Rubberbanding, in the context of online gaming, refers to a phenomenon where a player's character or position in the game appears to snap back or lag behind momentarily as if being pulled back by an invisible rubber band. It is an undesirable issue that can negatively impact the gaming experience.
Rubberbanding typically occurs when there is a discrepancy between a player's client-side representation of their character's position and the server-side information that dictates the actual state of the game. This discrepancy can arise due to network latency, server performance issues, or synchronization problems between the client and server.
The result of rubberbanding is that players may experience sudden teleportation or movement inconsistencies, making it appear as if their character is rapidly shifting backward or forward. For example, a player might be running forward but suddenly get snapped back a few steps, despite not encountering any obstacles or encountering unusual gameplay situations.
Rubberbanding can occur in various online games, particularly those with fast-paced and multiplayer elements. It can be particularly frustrating in competitive games where split-second reactions and precise positioning are crucial.
For example, say you’re playing a match of Valorant, and the spike has been planted by the enemy team. You take out every member of the opposing team but you start rubberbanding, and therefore, are not able to diffuse it. This will result in your team losing the round.
Just like this, rubberbanding can disrupt gameplay, affecting the player's ability to make accurate decisions or engage in combat effectively.
There are three main reasons for rubberbanding. Those reasons are network latency, synchronization issues, and finally server performance.
Network latency refers to the delay or lag experienced when data packets travel between a player's device and the game server. When a player sends input commands, such as movement or actions, to the server, the server may take some time to process and respond to those commands. If the player's client receives updated information about their position from the server after a noticeable delay, it can lead to inconsistencies and rubberbanding.
Additionally, packet loss, where data packets fail to reach their destination, can also contribute to rubberbanding. If packets containing information about a player's position or actions are lost during transmission, the server may not have the necessary data to accurately update the player's position, causing rubberbanding when the information is finally received.

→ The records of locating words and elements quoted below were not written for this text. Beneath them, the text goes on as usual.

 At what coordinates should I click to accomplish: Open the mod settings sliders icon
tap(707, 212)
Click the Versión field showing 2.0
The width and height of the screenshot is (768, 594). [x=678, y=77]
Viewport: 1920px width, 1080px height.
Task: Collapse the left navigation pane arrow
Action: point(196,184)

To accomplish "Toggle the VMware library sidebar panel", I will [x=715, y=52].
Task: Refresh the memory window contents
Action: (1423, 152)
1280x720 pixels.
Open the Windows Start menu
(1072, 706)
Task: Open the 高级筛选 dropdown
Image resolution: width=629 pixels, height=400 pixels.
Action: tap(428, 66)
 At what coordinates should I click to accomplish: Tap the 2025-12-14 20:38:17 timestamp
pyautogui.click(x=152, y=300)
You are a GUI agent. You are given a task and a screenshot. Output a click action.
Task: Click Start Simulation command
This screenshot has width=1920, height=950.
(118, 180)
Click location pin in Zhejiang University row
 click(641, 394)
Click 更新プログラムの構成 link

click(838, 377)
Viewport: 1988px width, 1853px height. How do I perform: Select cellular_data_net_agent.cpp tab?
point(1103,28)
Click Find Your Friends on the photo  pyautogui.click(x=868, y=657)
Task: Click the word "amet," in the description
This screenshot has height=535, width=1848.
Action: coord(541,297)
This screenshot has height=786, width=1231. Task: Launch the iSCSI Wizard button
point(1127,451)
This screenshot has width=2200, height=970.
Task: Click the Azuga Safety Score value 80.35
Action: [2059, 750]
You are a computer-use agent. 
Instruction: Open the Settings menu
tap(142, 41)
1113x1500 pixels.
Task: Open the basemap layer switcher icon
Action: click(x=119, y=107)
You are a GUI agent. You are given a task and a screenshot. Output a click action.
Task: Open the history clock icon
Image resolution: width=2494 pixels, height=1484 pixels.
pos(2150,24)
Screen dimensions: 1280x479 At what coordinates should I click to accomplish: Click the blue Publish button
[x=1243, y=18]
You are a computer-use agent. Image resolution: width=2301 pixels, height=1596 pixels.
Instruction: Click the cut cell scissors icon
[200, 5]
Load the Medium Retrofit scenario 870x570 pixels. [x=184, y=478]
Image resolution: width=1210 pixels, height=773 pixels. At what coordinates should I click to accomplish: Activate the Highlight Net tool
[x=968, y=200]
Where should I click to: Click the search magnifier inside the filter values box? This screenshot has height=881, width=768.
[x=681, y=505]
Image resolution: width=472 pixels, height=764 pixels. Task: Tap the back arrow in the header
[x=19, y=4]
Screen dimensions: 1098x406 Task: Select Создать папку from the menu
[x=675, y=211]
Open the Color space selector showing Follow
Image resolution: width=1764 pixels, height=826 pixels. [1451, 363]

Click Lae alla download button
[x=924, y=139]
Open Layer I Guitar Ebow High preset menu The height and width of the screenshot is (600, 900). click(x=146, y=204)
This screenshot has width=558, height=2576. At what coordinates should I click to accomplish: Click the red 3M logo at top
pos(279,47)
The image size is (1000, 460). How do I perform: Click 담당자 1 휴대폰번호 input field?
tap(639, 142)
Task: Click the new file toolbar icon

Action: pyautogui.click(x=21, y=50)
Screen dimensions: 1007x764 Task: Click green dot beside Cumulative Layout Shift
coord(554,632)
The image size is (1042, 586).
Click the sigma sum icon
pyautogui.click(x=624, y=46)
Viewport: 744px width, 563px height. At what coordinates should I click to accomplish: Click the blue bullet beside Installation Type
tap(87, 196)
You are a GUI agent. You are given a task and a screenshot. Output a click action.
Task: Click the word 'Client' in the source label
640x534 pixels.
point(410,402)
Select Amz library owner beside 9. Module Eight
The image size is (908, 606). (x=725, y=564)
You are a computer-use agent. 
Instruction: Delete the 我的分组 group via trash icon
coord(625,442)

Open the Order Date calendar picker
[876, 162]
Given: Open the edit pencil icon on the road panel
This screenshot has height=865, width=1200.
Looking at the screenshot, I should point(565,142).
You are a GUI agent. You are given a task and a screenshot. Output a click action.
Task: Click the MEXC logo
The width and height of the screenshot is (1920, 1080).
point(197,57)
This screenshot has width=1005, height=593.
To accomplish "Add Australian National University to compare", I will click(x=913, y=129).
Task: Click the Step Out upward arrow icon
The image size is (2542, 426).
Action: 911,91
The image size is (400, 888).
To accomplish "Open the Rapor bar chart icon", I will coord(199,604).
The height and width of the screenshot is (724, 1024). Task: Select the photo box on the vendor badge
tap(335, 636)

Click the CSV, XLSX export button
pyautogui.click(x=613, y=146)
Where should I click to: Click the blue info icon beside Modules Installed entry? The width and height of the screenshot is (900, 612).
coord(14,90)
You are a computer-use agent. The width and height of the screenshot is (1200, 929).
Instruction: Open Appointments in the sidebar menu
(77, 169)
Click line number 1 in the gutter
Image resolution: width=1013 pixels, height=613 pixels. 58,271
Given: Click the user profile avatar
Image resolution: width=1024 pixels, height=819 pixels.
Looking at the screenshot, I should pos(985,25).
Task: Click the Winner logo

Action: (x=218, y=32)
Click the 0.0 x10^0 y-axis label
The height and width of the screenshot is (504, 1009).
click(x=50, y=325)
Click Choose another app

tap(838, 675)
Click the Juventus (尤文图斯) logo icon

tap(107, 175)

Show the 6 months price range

Synchronization between the client and server is essential for maintaining a consistent and smooth gameplay experience. However, synchronization issues can occur, leading to rubberbanding. One common cause is client-side prediction mismatch. Client-side prediction is a technique used to provide responsive gameplay by predicting a player's actions before receiving confirmation from the server. If the server's validation of the player's actions doesn't align with the client's prediction, sudden adjustments can occur, causing rubberbanding.
Finally, the performance of the game server itself plays a crucial role in minimizing rubberbanding. If the server is under heavy load due to a large number of players or resource-intensive operations, it may struggle to process and update player positions in real time.
This can lead to delays in updating the player's position, resulting in rubberbanding. Ensuring that game servers have sufficient resources and optimal performance is important to reduce rubberbanding issues.